> [AIM] Add 3 to every coordinate in the answers as you write out again, in full, everything from the line containing "Viewport: 1274px width, 622px" down to the end of the lines. Leave the pictures out.

> [STORED ROWS]
■ ■ ■ ■

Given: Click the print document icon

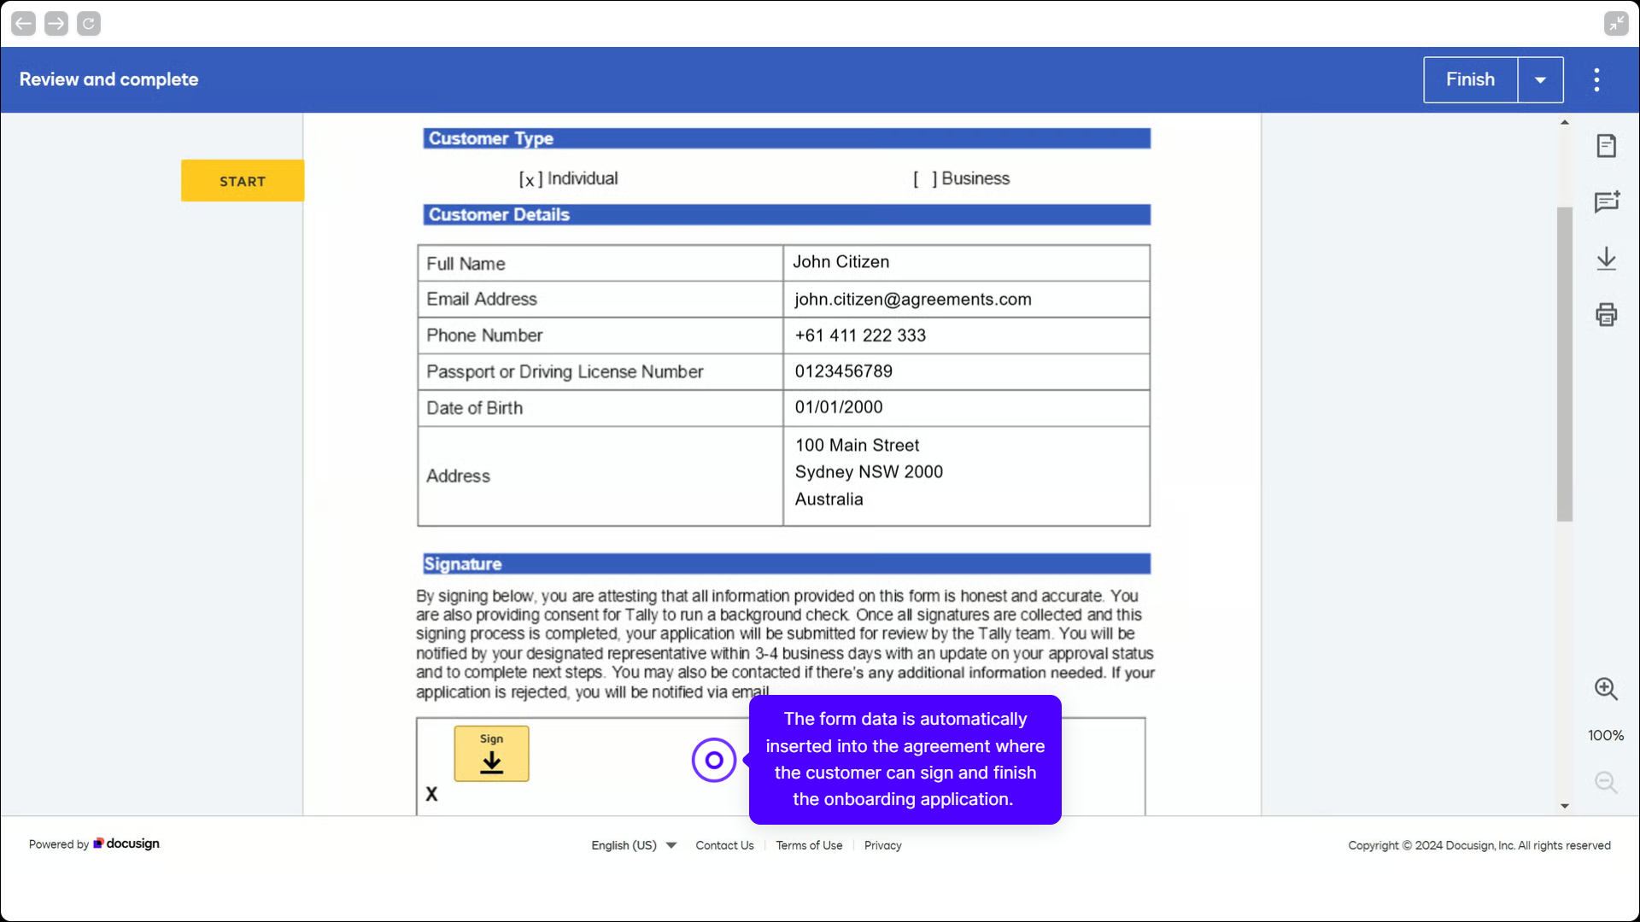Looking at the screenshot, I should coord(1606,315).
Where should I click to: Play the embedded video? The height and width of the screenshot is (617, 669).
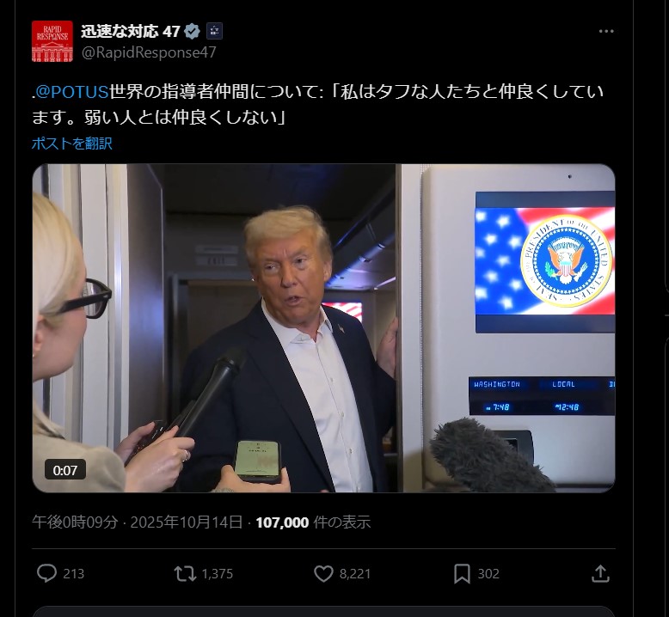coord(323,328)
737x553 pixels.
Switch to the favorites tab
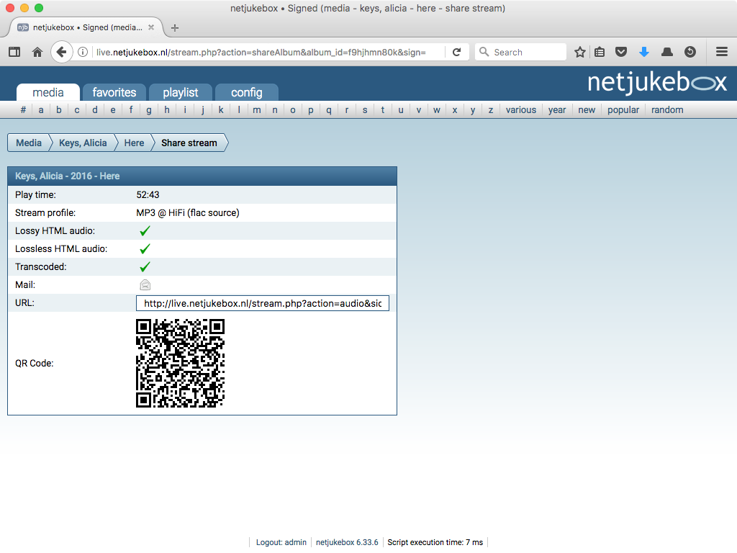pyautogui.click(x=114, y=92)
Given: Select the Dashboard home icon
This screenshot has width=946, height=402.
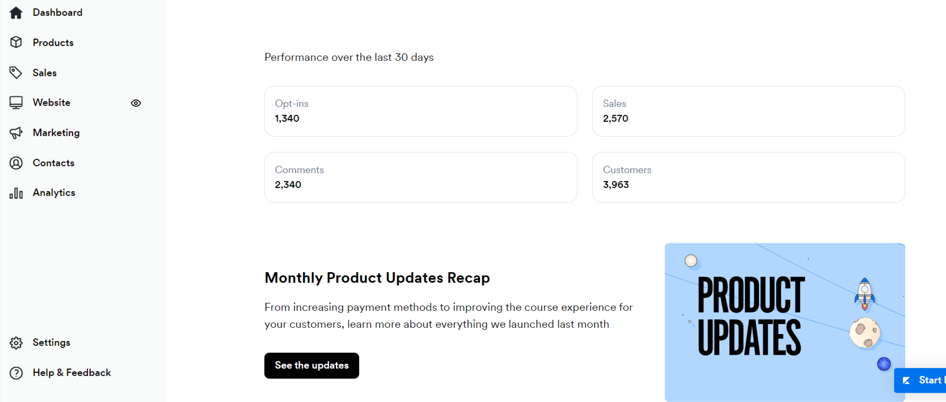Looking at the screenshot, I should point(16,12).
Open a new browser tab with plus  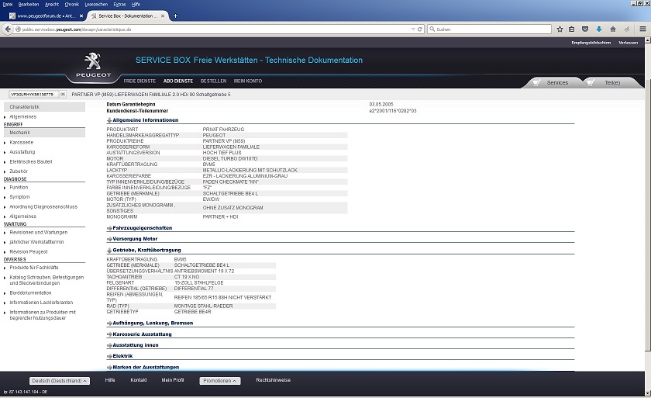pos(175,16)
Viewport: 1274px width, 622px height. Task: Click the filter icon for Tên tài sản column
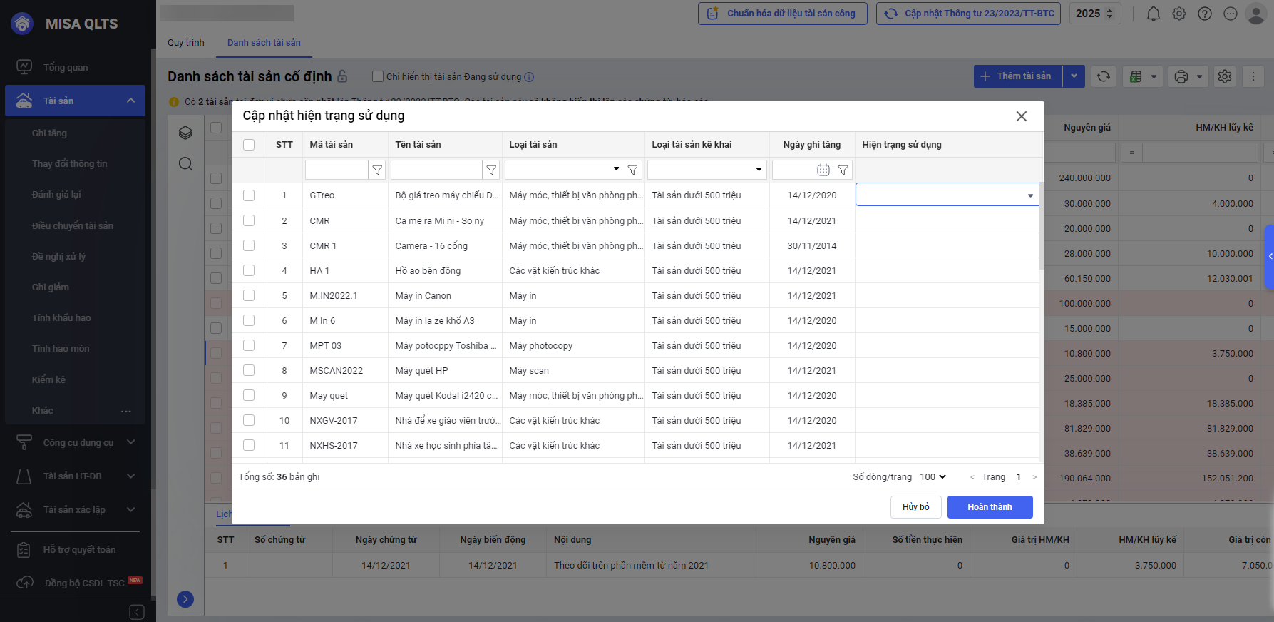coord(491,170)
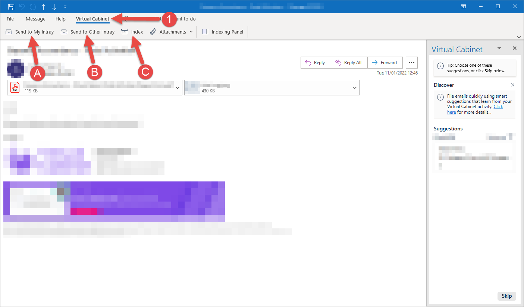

■ ■ ■ ■

> [WRITTEN SOLUTION]
Viewport: 1274px width, 622px height. Task: Click the filter icon for Tên tài sản column
coord(494,173)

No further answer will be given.